Strategy CEO: Scenarios to Sell Bitcoin for Dividend Payments
Strategy CEO Phong Le says the firm could sell part of its Bitcoin (BTC) holdings if it improves shareholder value. In a CNBC interview, Le contrasted this with Strategy’s “Never Sell” stance, arguing that selling BTC to fund dividend obligations may be optimal versus raising equity.
Key triggers include: (1) paying the company’s 11.5% dividend yield on its Perpetual Preferred Stock (STRC); (2) BTC sales being accretive when Strategy’s book value is below or above market value; and (3) using BTC sales to realize deferred tax gains/losses.
Strategy holds about 818,334 BTC (around 4% of the circulating supply mentioned in the article), and the firm has over $1.5B in annual dividend obligations versus roughly $65B of BTC holdings. Le argues the potential open-market impact would be limited: selling for a ~$1.5B dividend is “a drop in the ocean” compared with Bitcoin’s reported $60B+ daily trading volume.
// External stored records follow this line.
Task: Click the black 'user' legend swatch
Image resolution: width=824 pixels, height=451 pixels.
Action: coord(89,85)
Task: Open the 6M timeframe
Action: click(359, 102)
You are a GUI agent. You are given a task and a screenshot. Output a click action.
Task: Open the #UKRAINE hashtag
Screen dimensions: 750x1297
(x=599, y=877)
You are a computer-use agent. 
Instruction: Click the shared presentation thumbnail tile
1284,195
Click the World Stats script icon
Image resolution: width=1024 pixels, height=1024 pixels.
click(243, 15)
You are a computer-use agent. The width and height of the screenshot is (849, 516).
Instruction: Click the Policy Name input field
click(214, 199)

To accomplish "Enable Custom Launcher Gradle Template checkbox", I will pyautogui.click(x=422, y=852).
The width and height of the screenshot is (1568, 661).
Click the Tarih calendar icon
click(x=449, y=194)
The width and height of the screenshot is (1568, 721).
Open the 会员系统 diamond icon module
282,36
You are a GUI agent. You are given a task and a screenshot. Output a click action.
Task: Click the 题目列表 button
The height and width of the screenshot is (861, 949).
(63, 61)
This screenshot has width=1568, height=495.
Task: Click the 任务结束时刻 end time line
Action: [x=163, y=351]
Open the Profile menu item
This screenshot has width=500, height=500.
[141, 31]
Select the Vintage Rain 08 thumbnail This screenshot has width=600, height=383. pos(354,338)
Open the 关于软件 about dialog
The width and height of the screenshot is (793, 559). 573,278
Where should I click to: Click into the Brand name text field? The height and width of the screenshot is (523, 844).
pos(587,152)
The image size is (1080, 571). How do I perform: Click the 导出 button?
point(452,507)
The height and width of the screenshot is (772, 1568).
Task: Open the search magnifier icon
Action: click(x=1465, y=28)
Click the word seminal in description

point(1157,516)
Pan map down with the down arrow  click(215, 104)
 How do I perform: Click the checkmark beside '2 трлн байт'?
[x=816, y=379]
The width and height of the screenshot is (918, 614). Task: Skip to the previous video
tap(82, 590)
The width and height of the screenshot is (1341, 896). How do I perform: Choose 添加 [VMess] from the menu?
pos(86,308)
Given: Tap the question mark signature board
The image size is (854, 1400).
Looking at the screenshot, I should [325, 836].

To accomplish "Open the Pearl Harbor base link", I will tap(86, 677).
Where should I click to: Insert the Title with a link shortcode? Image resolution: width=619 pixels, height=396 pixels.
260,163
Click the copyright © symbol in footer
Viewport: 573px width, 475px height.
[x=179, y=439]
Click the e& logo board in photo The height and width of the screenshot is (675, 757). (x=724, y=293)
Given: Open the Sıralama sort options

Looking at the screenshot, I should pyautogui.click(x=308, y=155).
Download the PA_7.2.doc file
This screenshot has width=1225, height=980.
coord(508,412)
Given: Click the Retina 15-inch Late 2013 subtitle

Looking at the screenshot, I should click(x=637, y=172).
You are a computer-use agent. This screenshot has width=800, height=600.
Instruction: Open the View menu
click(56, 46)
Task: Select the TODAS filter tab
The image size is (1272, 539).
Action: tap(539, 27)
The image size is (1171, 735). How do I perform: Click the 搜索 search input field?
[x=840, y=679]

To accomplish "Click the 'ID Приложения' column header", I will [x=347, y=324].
At the time of reporting, BTC is around $80,840, up ~0.5% on the day.
Neutral
The headline risk for traders is the possibility that Strategy may start selling BTC to fund dividends—this can pressure sentiment if the market interprets it as a shift from “Never Sell.” However, the article’s substance also emphasizes that BTC liquidity is high and the CEO frames sales as small relative to daily volume.
Compared with prior corporate-treasury headlines, price reactions typically depend on whether sellers become recurring and predictable. One-off or explicitly bounded sell programs often fade quickly as liquidity absorbs flows. If markets later price in sustained BTC sales (e.g., repeated dividend-driven selling), the effect could turn more bearish over time.
In the short term, traders may see volatility around headlines and positioning, but the CEO’s argument (sales being small versus $60B+ daily volume) supports limited direct market impact. Over the long term, the more important variable is whether Strategy operationally normalizes BTC-to-dividend conversions; that would affect supply expectations and could weigh on upside during risk-off periods.